Goal of the exercise: Tell me how many lines of the entries below include the string "height", and give only the number.

[Data entries]
::::::::

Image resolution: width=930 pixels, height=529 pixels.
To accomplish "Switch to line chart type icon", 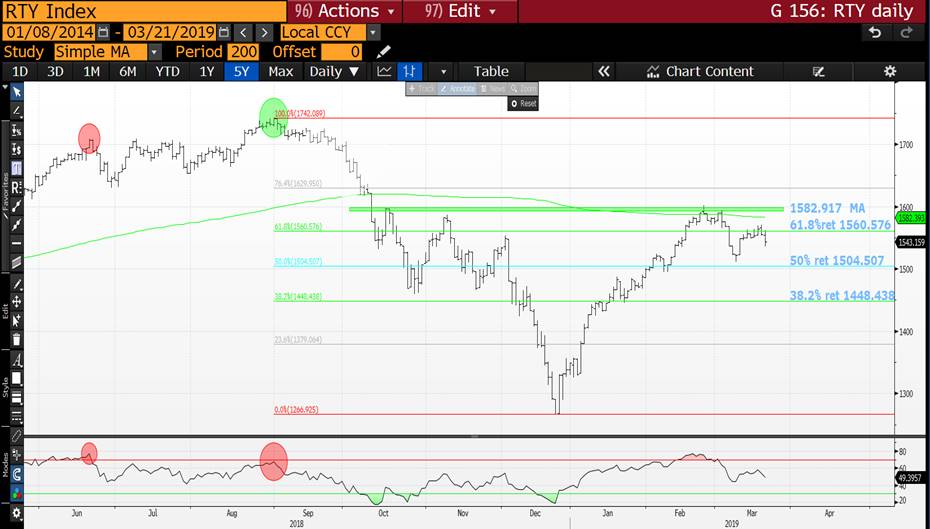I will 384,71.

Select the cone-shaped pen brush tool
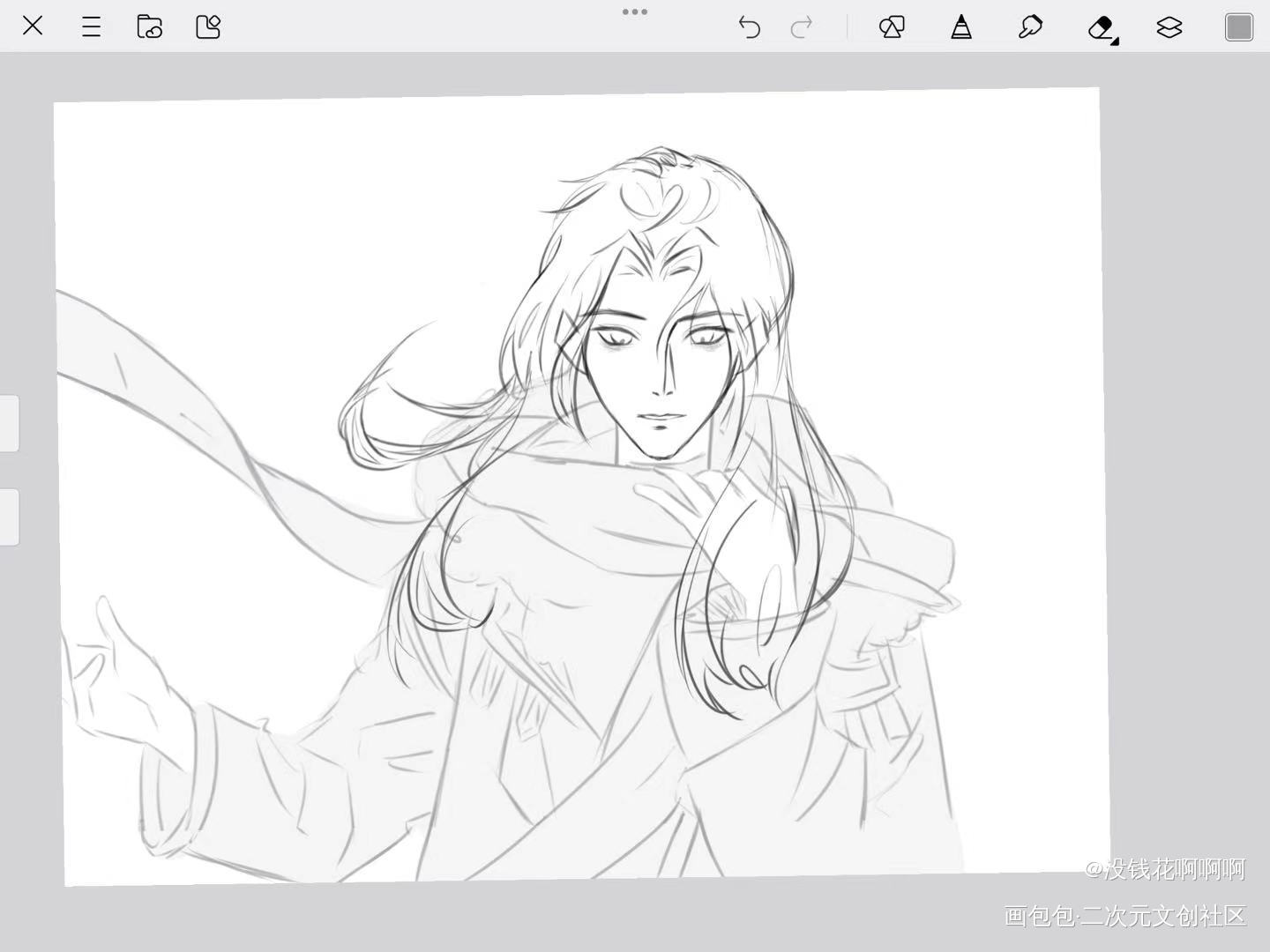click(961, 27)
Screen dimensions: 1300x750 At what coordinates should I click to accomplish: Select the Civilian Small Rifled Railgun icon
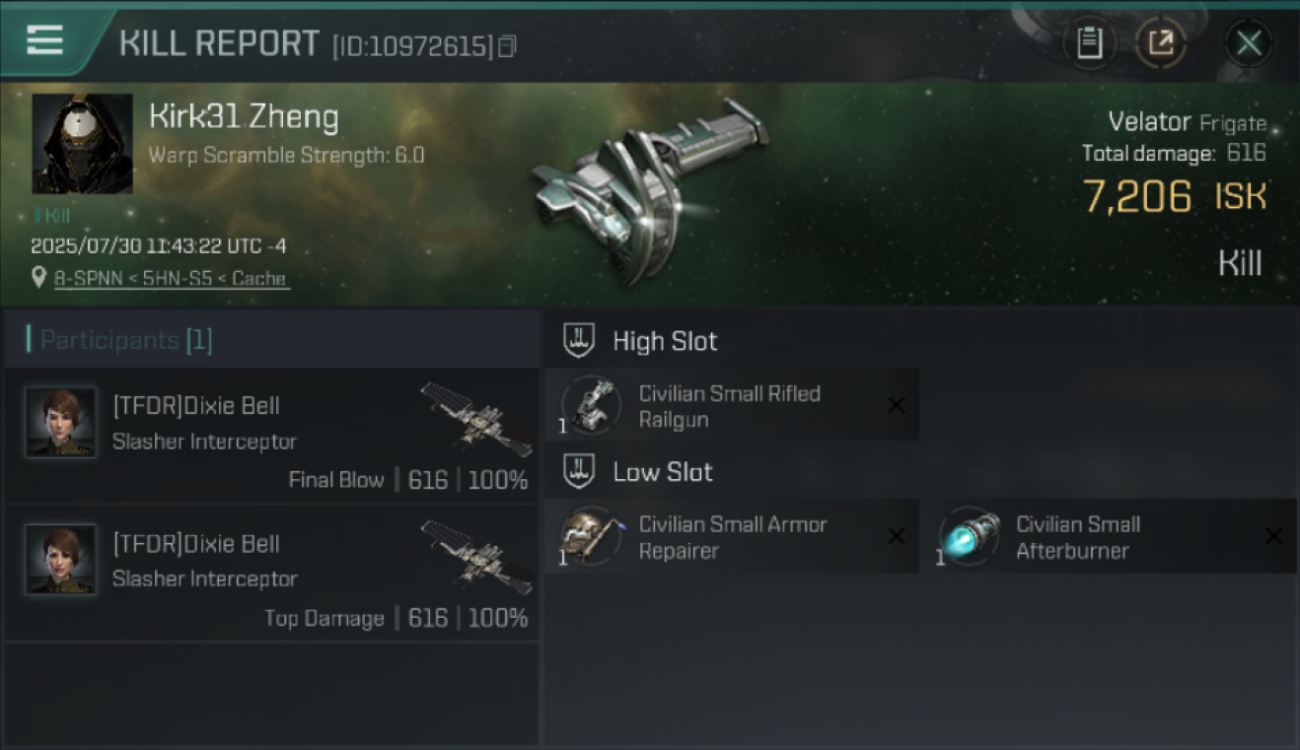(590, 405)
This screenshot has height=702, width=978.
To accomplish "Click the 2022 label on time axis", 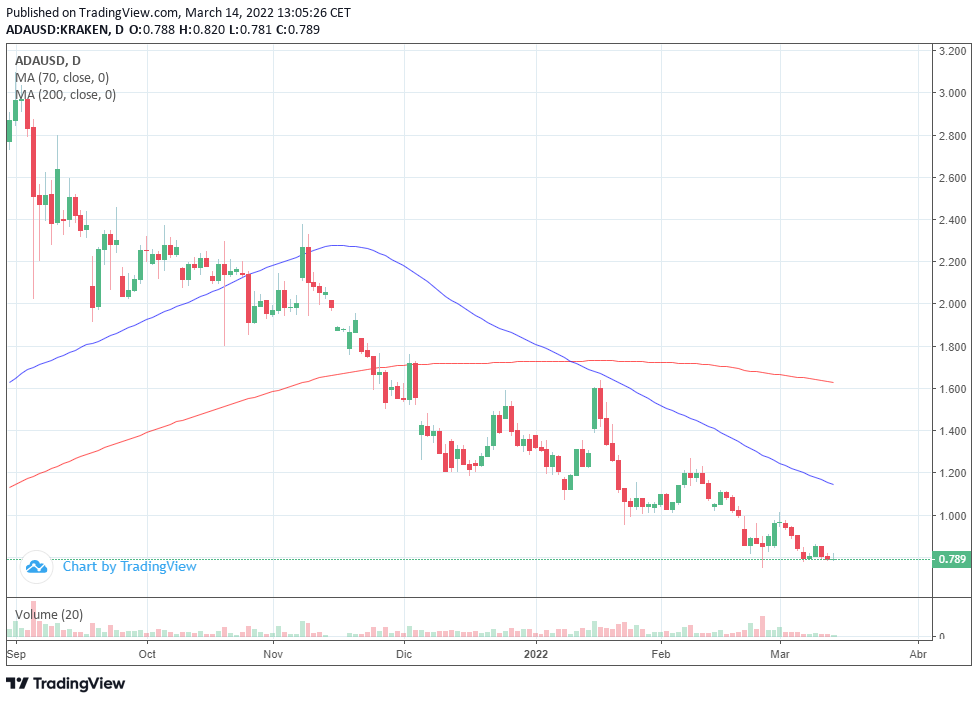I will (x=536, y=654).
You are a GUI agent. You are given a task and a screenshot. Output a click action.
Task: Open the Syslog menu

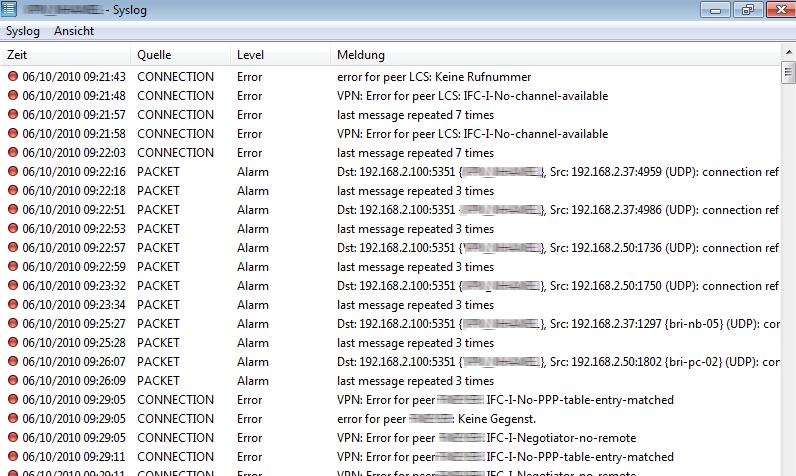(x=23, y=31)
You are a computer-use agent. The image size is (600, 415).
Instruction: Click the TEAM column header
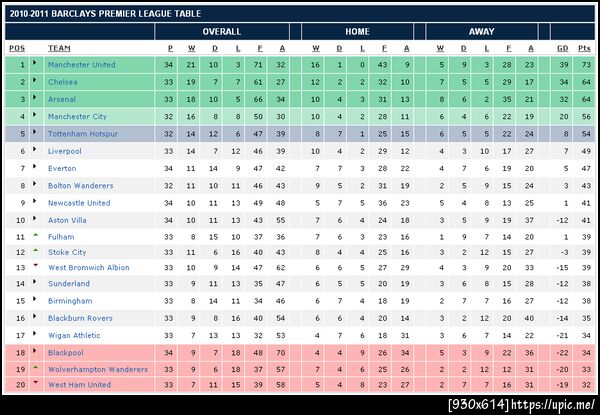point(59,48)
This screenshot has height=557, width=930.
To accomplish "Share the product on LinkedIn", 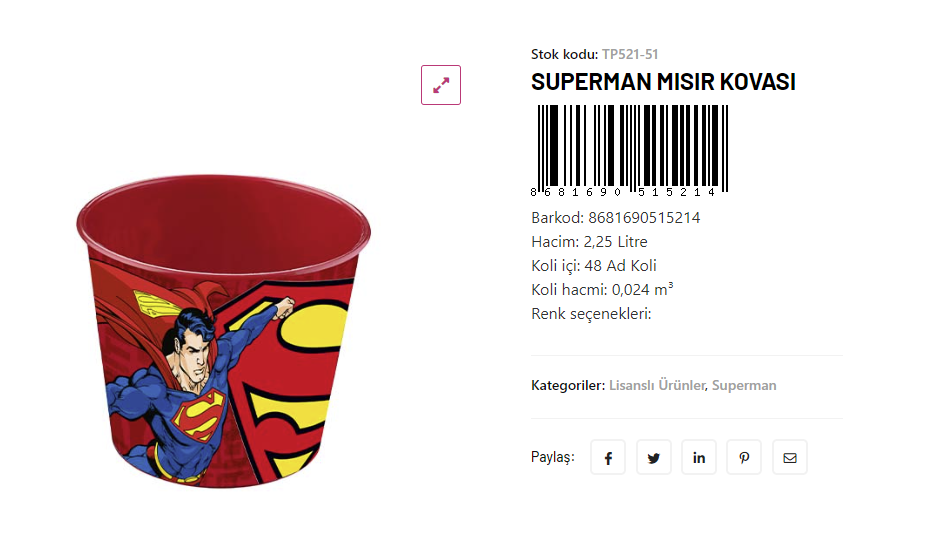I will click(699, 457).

::::::::

Completed exercise: 3